That this House takes note of European Union Documents No. 11557/04, draft Regulation on the financing of the Common Agricultural Policy, and No. 11495/04 and Addenda 1 to 9, draft Regulation on support for rural development by the European Agricultural Fund for Rural Development; and supports the Government's objective of encouraging and sustaining development in rural areas through diverse, competitive and sustainable farming methods, in line with Common Agricultural Policy reform already agreed in June 2003 and consistent with the wider EU's shared rural development and environmental priorities.[Mr. Jim Murphy.]

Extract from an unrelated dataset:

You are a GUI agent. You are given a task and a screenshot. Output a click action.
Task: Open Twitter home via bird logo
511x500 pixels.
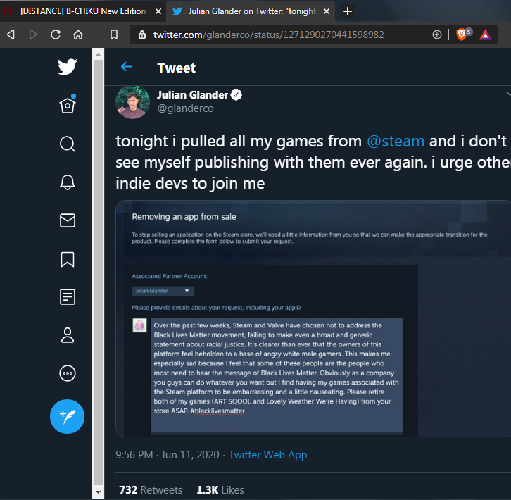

That, at the sitting on Monday 7th March, notwithstanding the provisions of Standing Order No. 16 (Proceedings under an Act or on European Union documents), the Speaker shall put the Questions necessary to dispose of proceedings on the Motion in the name of Mr Stephen Timms relating to Future European Union Finances not later than three hours after their commencement; and the proceedings may continue, though opposed, after the moment of interruption.[Mr. Jim Murphy.]
Mr. Malcolm Moss (North-East Cambridgeshire) (Con): I am most grateful to the House for this opportunity to raise this important issue in my constituency. At the heart of this debate is the proposed closure of an elderly mental health in-patient unit with 16 beds at a facility known as the Alan Conway Court at Doddington hospital near March.
I understand the situation in which the Minister finds himselfI am most grateful to him for replying to the debatein so far as I have been in his position. I was the Minister responsible for health in Northern Ireland for two and a half years before 1997, during which closures of hospitals and facilities came up fairly regularly, so I am fully aware of such situations and sympathise with all those from the Minister downwards who have to deal with often difficult decisions. I also recognise that the Minister's response would normally be, "That's all very well, but we devolve these decisions to the strategic health authorities and the primary care trusts, and the closure of a small hospital in someone's constituency doesn't really come within my ambit."
However, it is important that I raise the issue not just because it is very important to those in my constituency who are concerned, but because it reflects a more general situation in the health service, particularly in the provision of mental health services throughout the country. Lessons of a more general nature could be learned as a result of looking at and focusing on what has happened in this case, as there are mitigating circumstances surrounding the proposed closure. In microcosm it highlights some of the problems that are being faced and dealt with by many of those running mental health trusts throughout the country, and by those in the PCTs whose responsibility is on the one hand to deliver Government mental health policy and on the other to make extremely difficult decisions about their overall funding positions.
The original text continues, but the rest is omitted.